PROBLEMA PROPOSTO 1
Nel brano su Guido Harari, quanti anni aveva quando sentì per la prima volta Elvis Presley in un juke-box?
PROBLEMA PROPOSTO 2
Trascrivi, per favore, il tratto del brano su Guido Harari che inizia con le parole "Guido Harari è colui" e si chiude dopo le parole "vita a disposizione.".

BRANO PROPOSTO
Guido Harari è colui che ha fatto talmente tante cose da poter essere soddisfatto di aver realizzato così tanti sogni, ma che ugualmente parlando di cosa ha ancora rinchiuso nel cassetto, risponde che per quello avrebbe bisogno di una macchina del tempo e di un’altra vita a disposizione.

Quando parla del suo lavoro sono le emozioni ad emergere dalle parole – “Mi emozionano il contatto con l’altro, le potenzialità di approfondimento, di conoscenza. Per un timido cronico come me, il lavoro di fotografo obbliga a saltare tutta una serie di impacci e ad esporti per quello che sei. Non è ammessa finzione. Dunque il mio è un lavoro veramente auto terapeutico e, come tale, irrinunciabile”.

Ma è sugli incontri che irrompono gli elementi distintivi che hanno caratterizzato la sua vita. Come quando mi racconta di come sia avvenuto il suo incontro con la fotografia – “Ho amato la fotografia fin da piccolo, osservando mio padre (che non era certo un professionista) fissare con la sua macchina fotografica i momenti salienti che scandivano la vita della nostra famiglia. Ho imparato ad apprezzare di più le piccole e grandi sorprese della vita proprio per la possibilità di fissarle su pellicola. Questa passione si è presto intrecciata con quella per la musica e ad un certo punto, prima ancora che compissi vent’anni, ha prodotto quello che è diventato il mio ‘lavoro’ ”.

Già la musica, un altro incontro incantevole, come lui stesso mi racconta: “Ho scoperto la magia della musica da bambino, infilando 45 giri nel mangiadischi dell’auto di alcuni amici di famiglia. Una specie di primitivo car stereo. Quando sono arrivati i Beatles, compravo già dischi con la mia paghetta, e non c’è voluto molto per capire che quella sarebbe stata la passione di una vita intera. Ho cominciato a ritagliare giornali, collezionare dischi e memorabilia e, più tardi, a fotografare e a scrivere”.

Guido Harari (sulla dx) con Franz Di Cioccio

Ma la vita di Guido Harari è stata forgiata anche da un altro tipo d’incontri. Quegli incontri che ti possono cambiare la vita – “La mia vita è cambiata quando per la prima volta ho sentito Elvis Presley in un juke-box durante una vacanza in montagna. Avevo otto anni. E poi quando il mio sguardo si è posato sulle fotografie di Jim Marshall, di Jean-Pierre Leloir, di Giuseppe Pino, di Annie Leibovitz. Avevo diciotto anni. Ogni incontro mi ha segnato, confermandomi nel percorso intrapreso”.

ESTRATTO DEI DATI

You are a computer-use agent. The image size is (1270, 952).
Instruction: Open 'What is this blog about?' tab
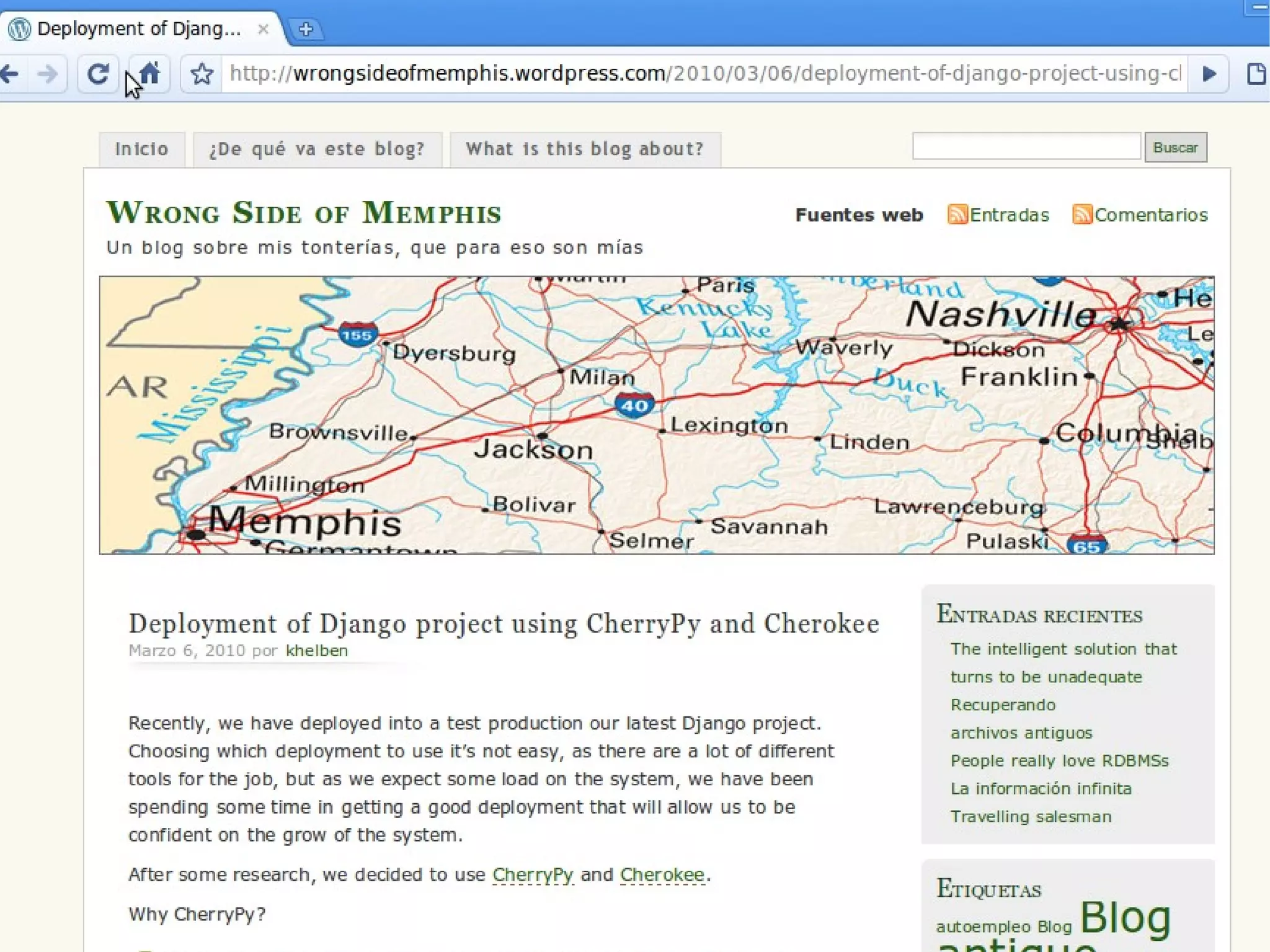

RISPOSTA FINALE 1
Aveva otto anni.

RISPOSTA FINALE 2
Guido Harari è colui che ha fatto talmente tante cose da poter essere soddisfatto di aver realizzato così tanti sogni, ma che ugualmente parlando di cosa ha ancora rinchiuso nel cassetto, risponde che per quello avrebbe bisogno di una macchina del tempo e di un’altra vita a disposizione.